Glucose-induced insulin secretion is impaired in the presence of chronic hyperglycaemia. Insulin secretion was studied in a diabetic rat model prior to the beta cells becoming non-responsive to glucose in order to map out the sequence of changes that accompany chronic hyperglycaemia. In vitro pancreas perfusions were carried out 1 and 2 weeks after a 90% pancreatectomy; controls underwent a sham pancreatectomy. One week post 90% pancreatectomy: (i) non-fasting plasma glucose values were 2-3 mmol/l above normal, (ii) the in vitro insulin response to 16.7 mmol/l glucose was 20 +/- 4 % of shams, a response that was appropriate for the surgical reduction in beta-cell mass, (iii) the beta-cell sensitivity for glucose was increased as reflected by left-shifted dose-response curves for glucose-induced insulin secretion (half maximal insulin output 5.7 mmol/l glucose vs 16.5 mmol/l glucose in shams) and glucose potentiation of arginine-induced insulin secretion (half maximal insulin output 3.5 mmol/l glucose vs 14.8 mmol/l glucose in shams).
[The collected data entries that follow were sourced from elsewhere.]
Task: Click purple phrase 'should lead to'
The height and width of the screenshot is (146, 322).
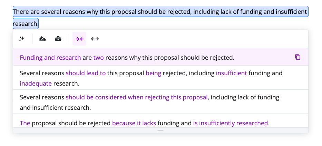Action: [86, 73]
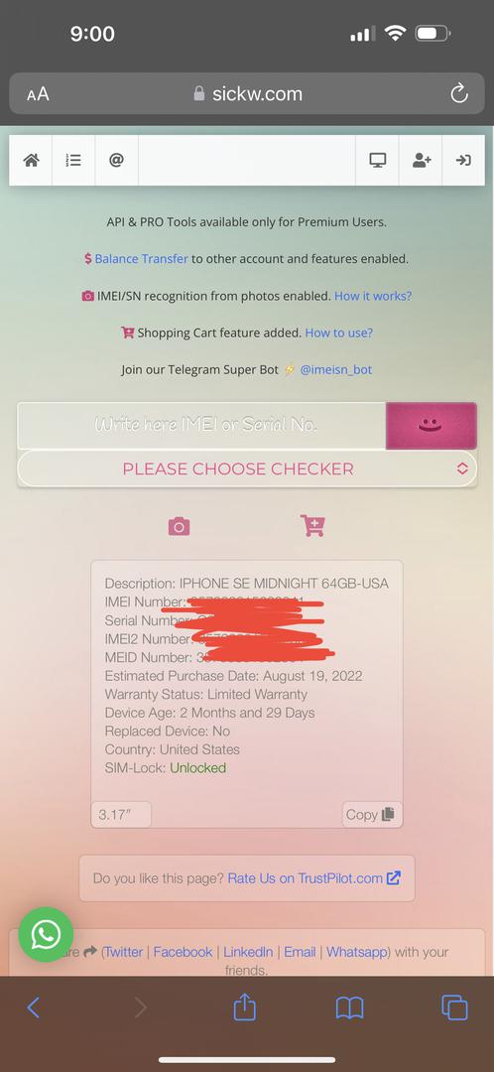Tap the shopping cart plus icon

(x=312, y=525)
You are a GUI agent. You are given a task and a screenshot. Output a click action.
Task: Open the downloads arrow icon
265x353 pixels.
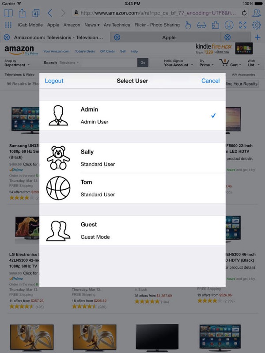pos(229,25)
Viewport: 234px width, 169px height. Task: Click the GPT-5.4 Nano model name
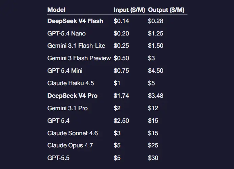(66, 33)
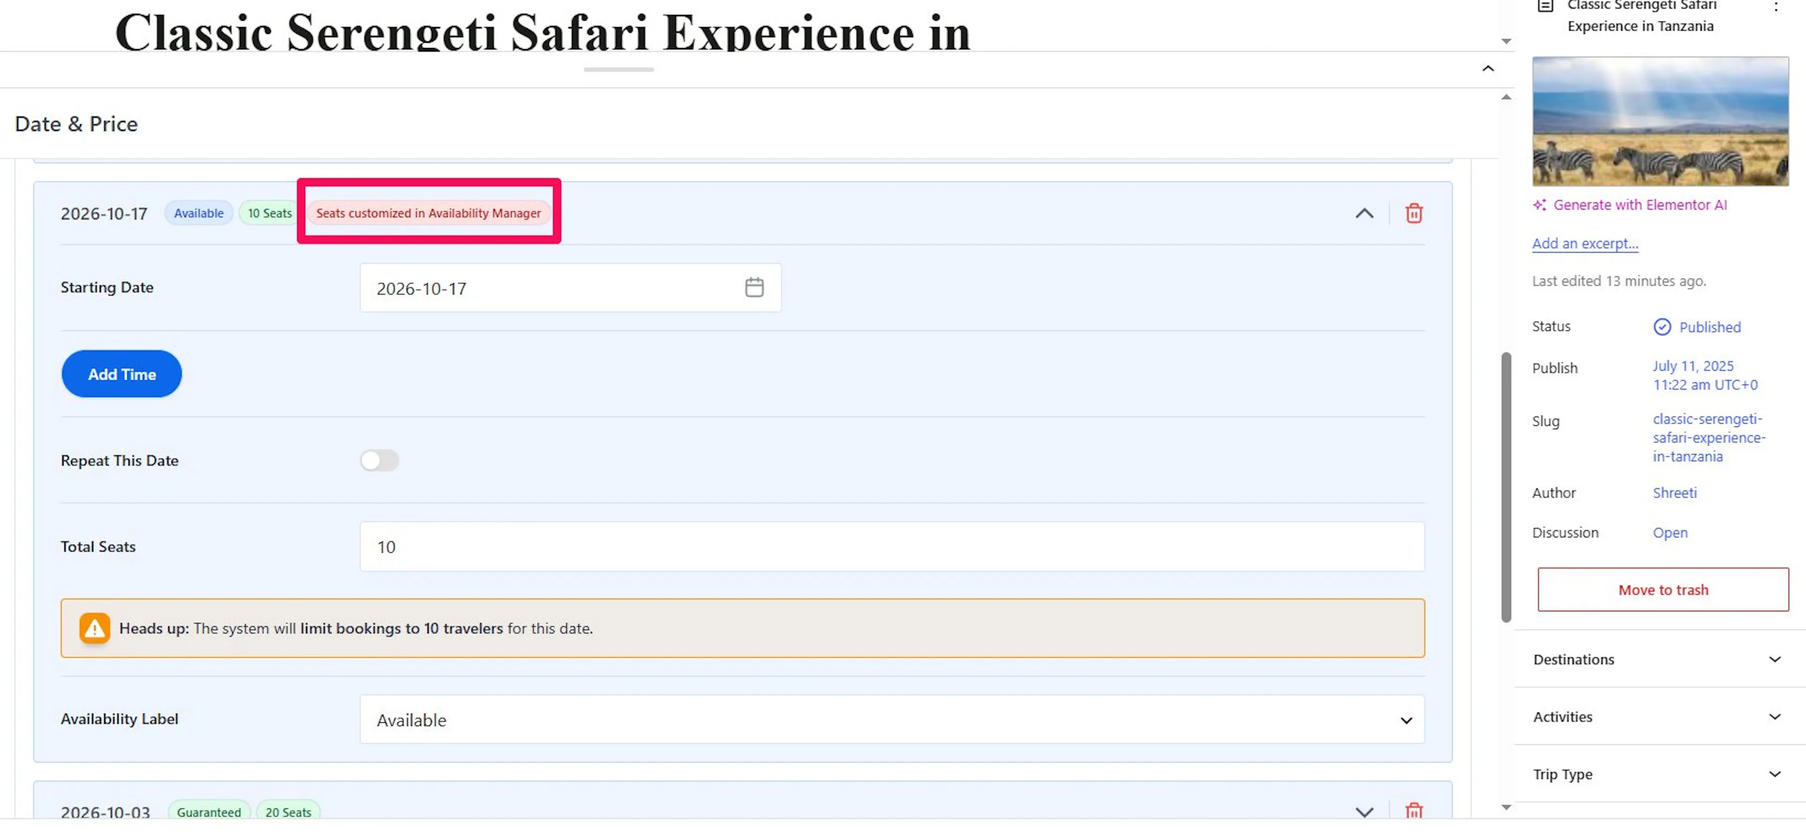Expand the Trip Type panel
The height and width of the screenshot is (839, 1806).
(x=1659, y=774)
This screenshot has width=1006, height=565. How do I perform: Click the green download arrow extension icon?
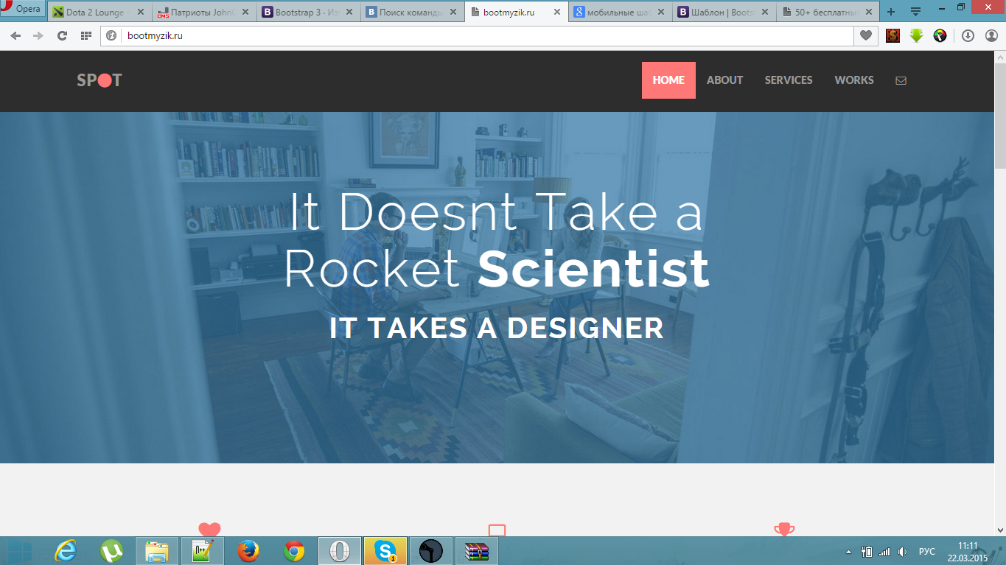[916, 35]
This heightened beta-cell sensitivity for glucose was not a result of the hyperglycaemia, because similarly reduced half-maximal insulin responses were found after a 60 % pancreatectomy, a surgical procedure in which plasma glucose values remained normal. In summary, a rise in beta-cell sensitivity for glucose precedes the loss of glucose-induced insulin secretion in diabetic rats.